Russell's merits, artfully magnified by the Whigs, made such an
impression that he was returned to Parliament not only by Portsmouth
where his official situation gave him great influence, and by
Cambridgeshire where his private property was considerable, but also by
Middlesex. This last distinction, indeed, he owed chiefly to the name
which he bore. Before his arrival in England it had been generally
thought that two Tories would be returned for the metropolitan county.
Somers and Shrewsbury were of opinion that the only way to avert such a
misfortune was to conjure with the name of the most virtuous of all the
martyrs of English liberty. They entreated Lady Russell to suffer her
eldest son, a boy of fifteen, who was about to commence his studies at
Cambridge, to be put in nomination. He must, they said, drop, for one
day, his new title of Marquess of Tavistock, and call himself Lord
Russell. There will be no expense. There will be no contest. Thousands
of gentlemen on horseback will escort him to the hustings; nobody will
dare to stand against him; and he will not only come in himself, but
bring in another Whig. The widowed mother, in a letter written with
all the excellent sense and feeling which distinguished her, refused
to sacrifice her son to her party. His education, she said, would be
interrupted; his head would be turned; his triumph would be his undoing.
Just at this conjuncture the Admiral arrived. He made his appearance
before the freeholders of Middlesex assembled on the top of Hampstead
Hill, and was returned without opposition. [624]

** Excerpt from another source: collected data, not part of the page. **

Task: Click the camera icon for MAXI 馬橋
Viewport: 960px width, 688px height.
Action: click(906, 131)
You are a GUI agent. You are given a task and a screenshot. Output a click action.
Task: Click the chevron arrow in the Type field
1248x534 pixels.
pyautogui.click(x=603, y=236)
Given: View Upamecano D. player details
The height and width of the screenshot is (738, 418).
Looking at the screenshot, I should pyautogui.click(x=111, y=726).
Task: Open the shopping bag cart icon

Meanwhile several noted malecontents received marks of public
disapprobation. John Knight, the most factious and insolent of those
Jacobites who had dishonestly sworn fealty to King William in order to
qualify themselves to sit in Parliament, ceased to represent the
great city of Bristol. Exeter, the capital of the west, was violently
agitated. It had been long supposed that the ability, the eloquence, the
experience, the ample fortune, the noble descent of Seymour would make
it impossible to unseat him. But his moral character, which had
never stood very high, had, during the last three or four years, been
constantly sinking. He had been virulent in opposition till he had got
a place. While he had a place he had defended the most unpopular acts
of the government. As soon as he was out of place, he had again been
virulent in opposition.
His saltpetre contract had left a deep stain on his personal honour. Two
candidates were therefore brought forward against him; and a contest,
the longest and fiercest of that age, fixed the attention of the whole
kingdom, and was watched with interest even by foreign governments. The
poll was open five weeks. The expense on both sides was enormous. The
freemen of Exeter, who, while the election lasted, fared sumptuously
every day, were by no means impatient for the termination of their
luxurious carnival. They ate and drank heartily; they turned out
every evening with good cudgels to fight for Mother Church or for King
William; but the votes came in very slowly. It was not till the eve
of the meeting of Parliament that the return was made. Seymour was
defeated, to his bitter mortification, and was forced to take refuge in
the small borough of Totness. [625]
It is remarkable that, at this election as at the preceding election,
John Hampden failed to obtain a seat. He had, since he ceased to be a
member of Parliament, been brooding over his evil fate and his indelible
shame, and occasionally venting his spleen in bitter pamphlets against
the government. When the Whigs had become predominant at the Court and
in the House of Commons, when Nottingham had retired, when Caermarthen
had been impeached, Hampden, it should seem, again conceived the hope
that he might play a great part in public life. But the leaders of
his party, apparently, did not wish for an ally of so acrimonious and
turbulent a spirit. He found himself still excluded from the House of
Commons. He led, during a few months, a miserable life, sometimes trying
to forget his cares among the wellbred gamblers and frail beauties who
filled the drawingroom of the Duchess of Mazarine, and sometimes sunk
in religious melancholy. The thought of suicide often rose in his mind.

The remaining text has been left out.